— begin Records provided —

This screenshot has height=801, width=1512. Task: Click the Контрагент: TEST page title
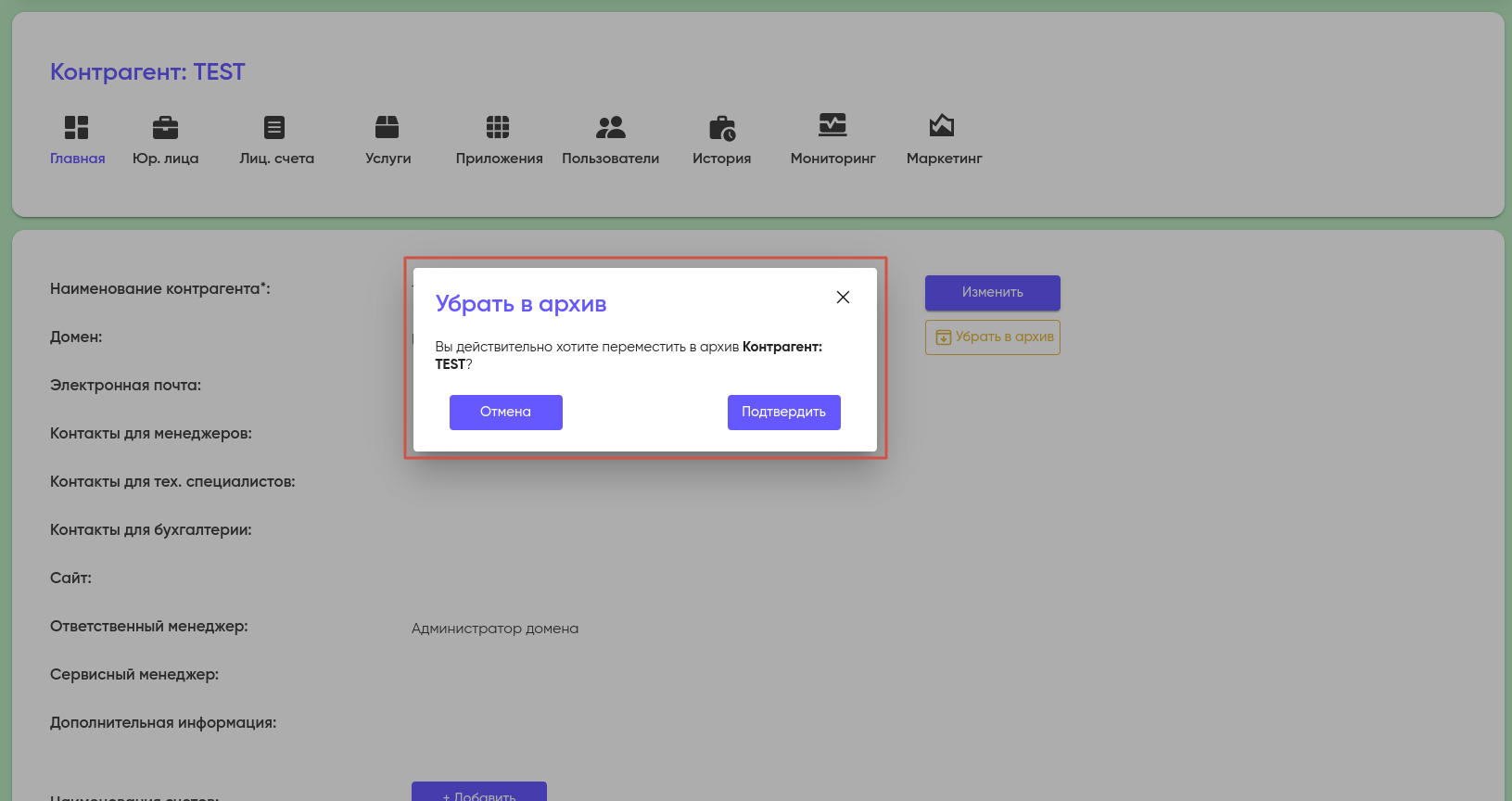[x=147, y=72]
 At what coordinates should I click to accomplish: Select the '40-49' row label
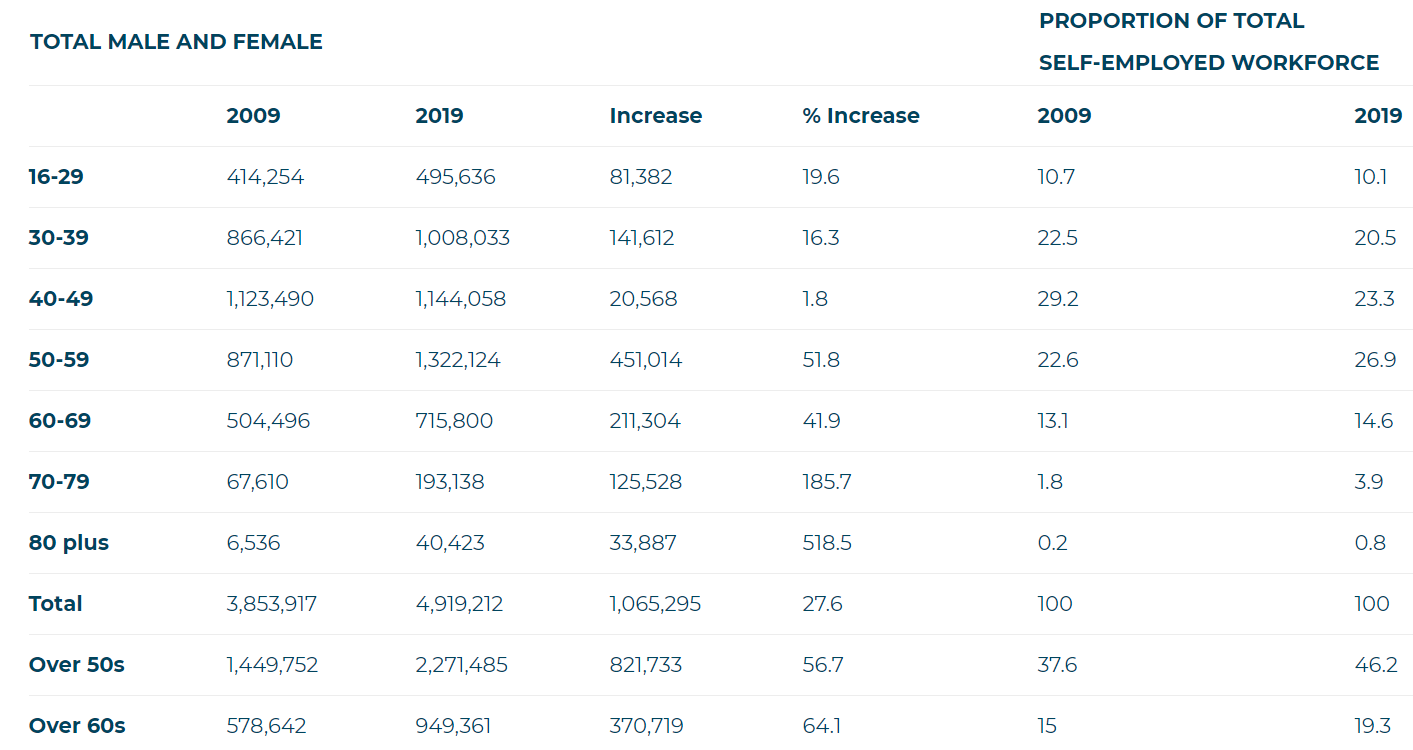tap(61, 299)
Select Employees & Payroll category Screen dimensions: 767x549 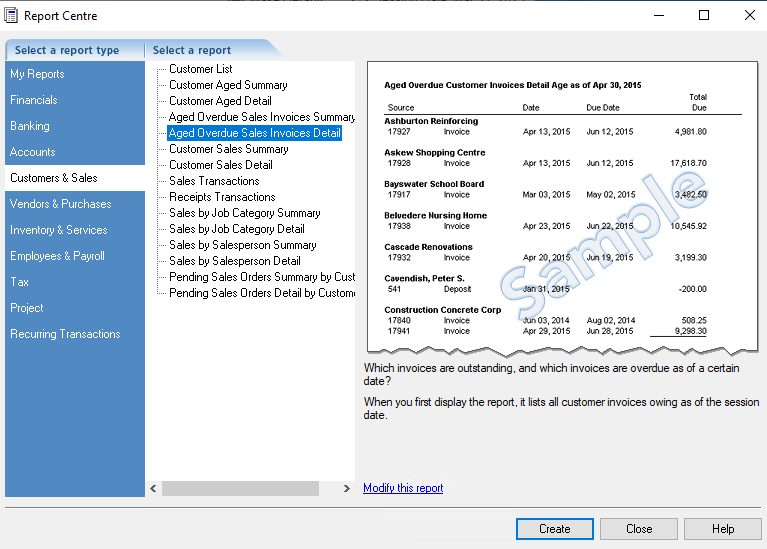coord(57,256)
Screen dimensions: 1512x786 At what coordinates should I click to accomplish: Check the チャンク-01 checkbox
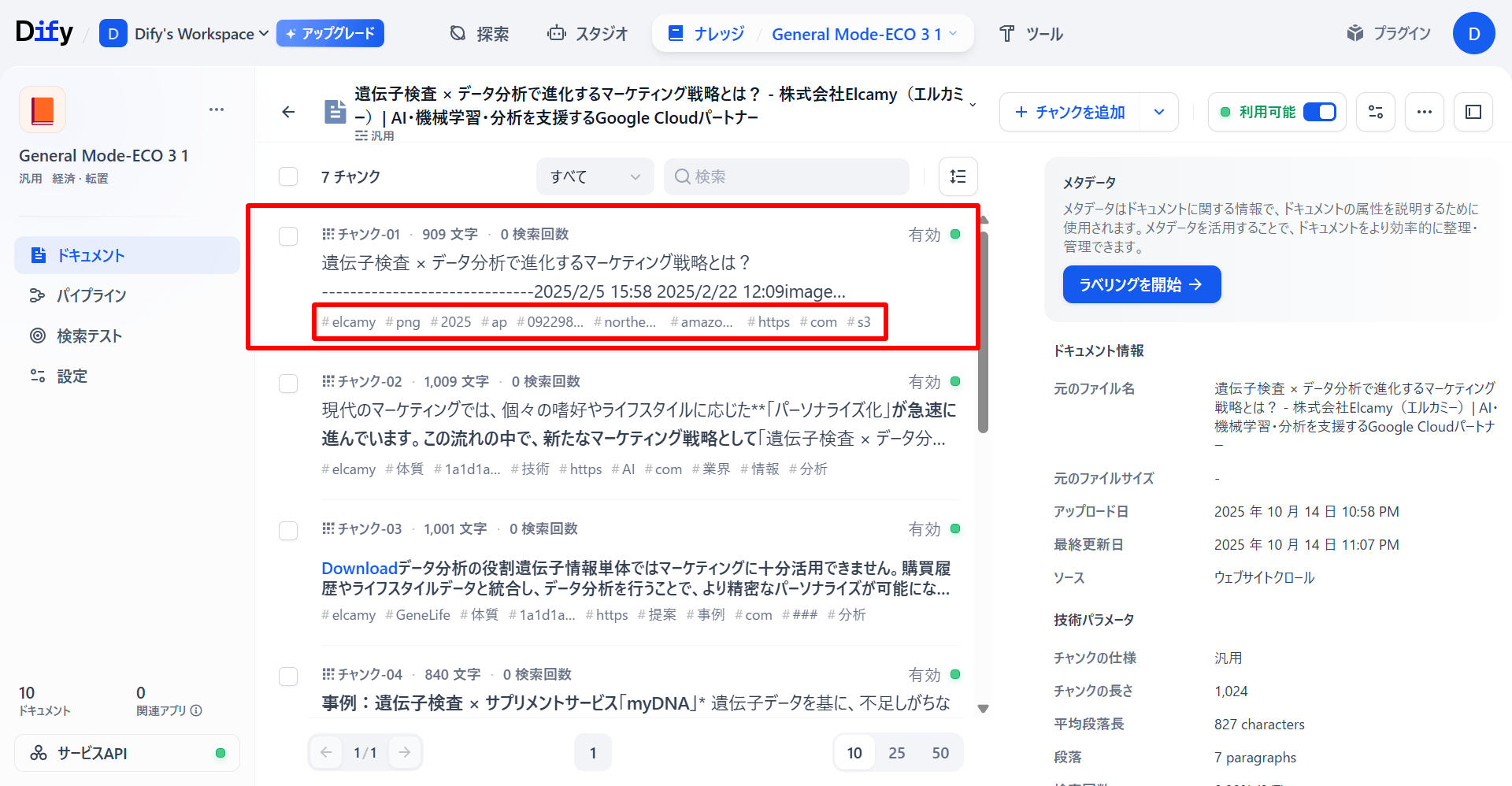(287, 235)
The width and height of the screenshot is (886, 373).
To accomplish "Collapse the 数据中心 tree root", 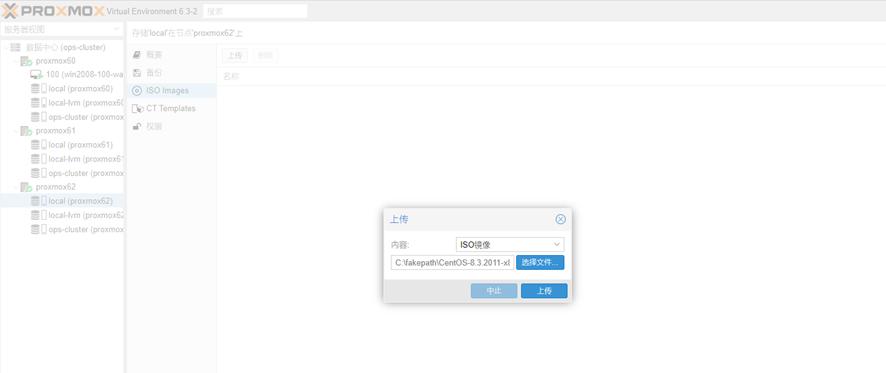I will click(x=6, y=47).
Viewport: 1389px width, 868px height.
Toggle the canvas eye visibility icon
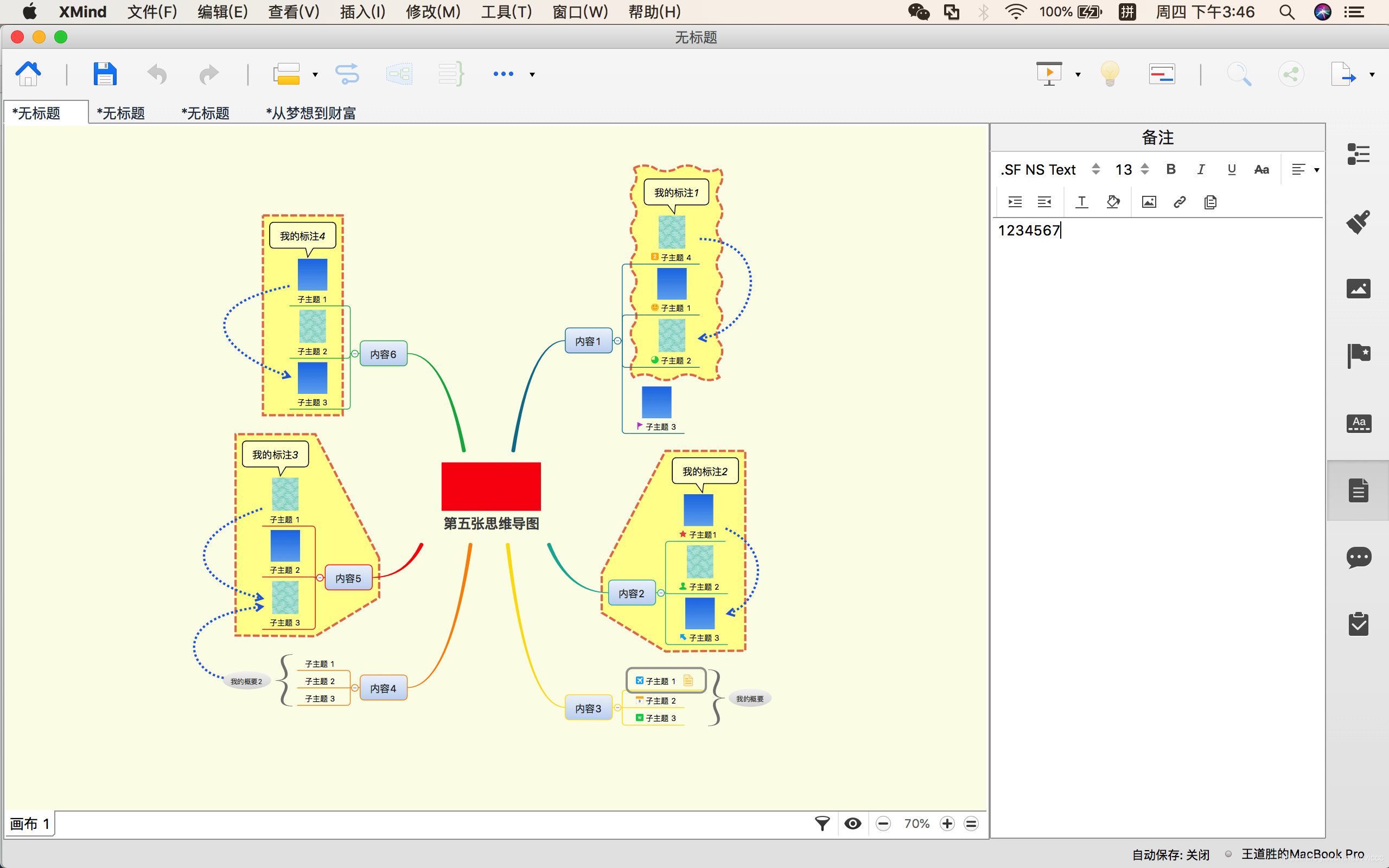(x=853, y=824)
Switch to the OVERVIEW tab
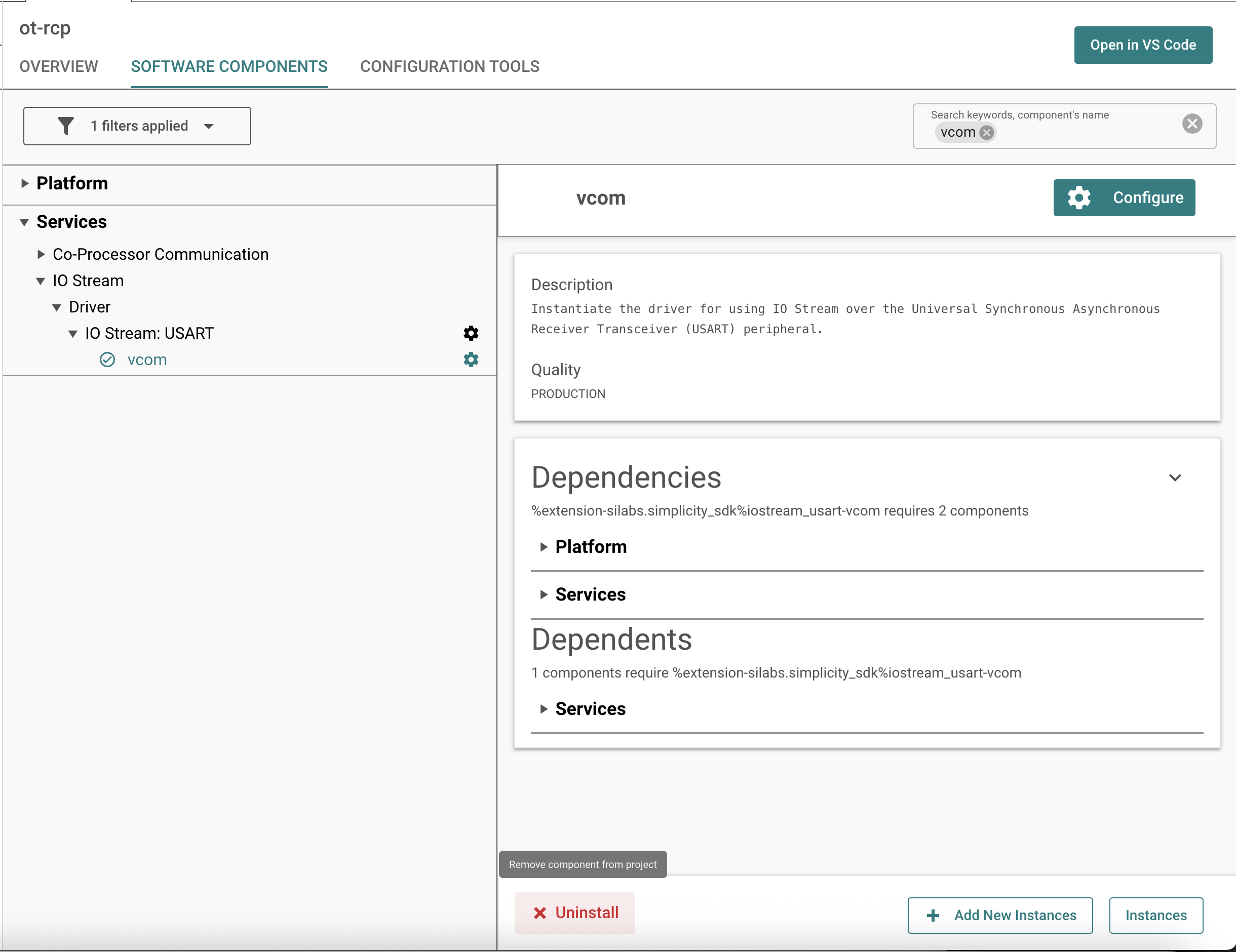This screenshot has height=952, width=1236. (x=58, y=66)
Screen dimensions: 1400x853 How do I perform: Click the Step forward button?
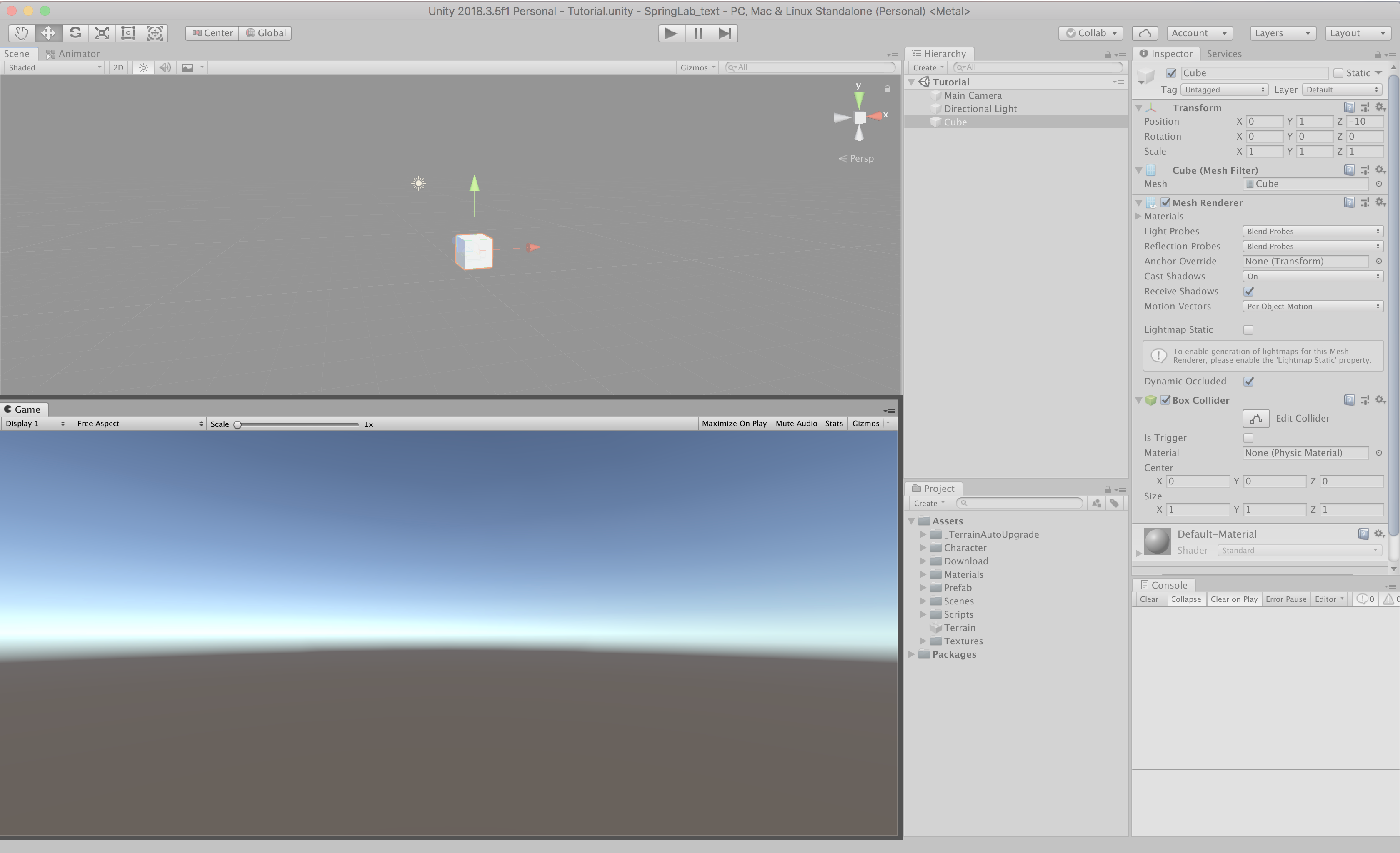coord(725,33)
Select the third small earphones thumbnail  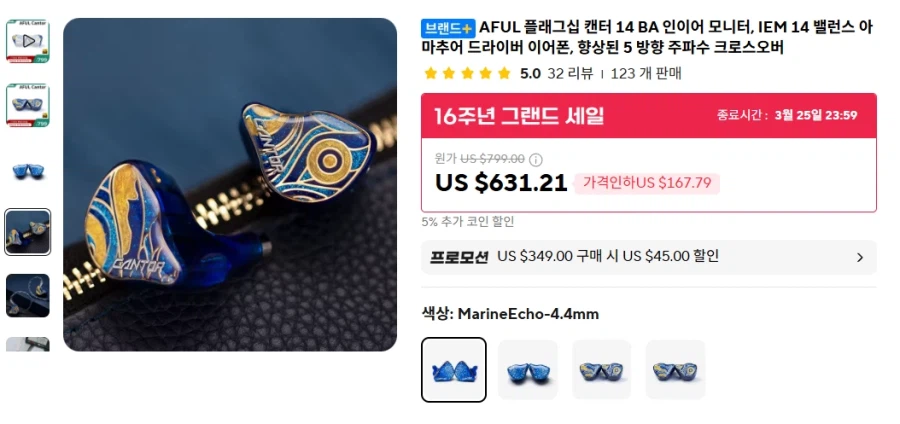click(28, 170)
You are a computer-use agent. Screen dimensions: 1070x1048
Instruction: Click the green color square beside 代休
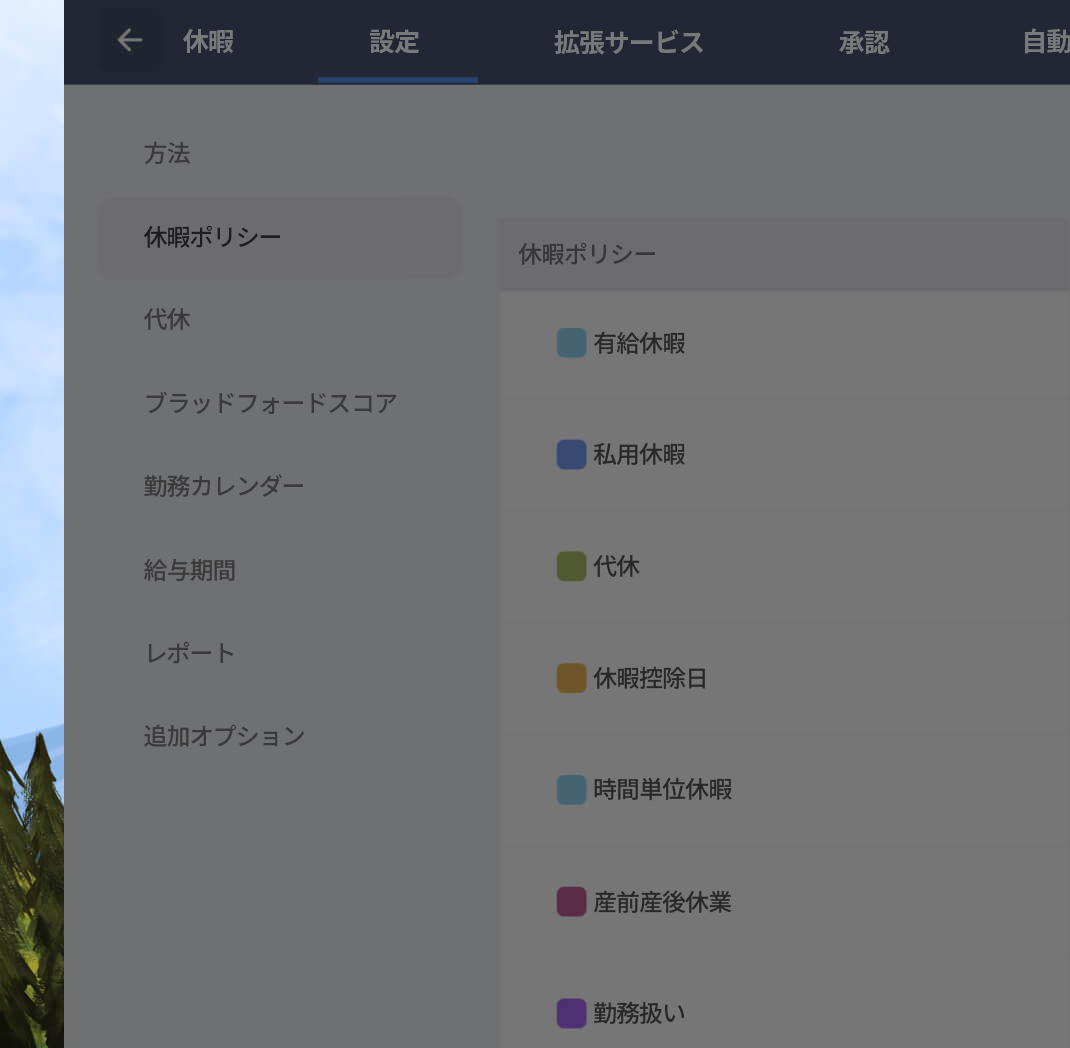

— end Records provided —

Requirements
Reproduce the rows verbatim, starting at the line containing "You are a computer-use" and continuing through the final line of the rows, both included. Exclude the pictures from your output.

Answer to this problem
You are a computer-use agent. Screen dimensions: 1070x1048
Instruction: Click the green color square beside 代休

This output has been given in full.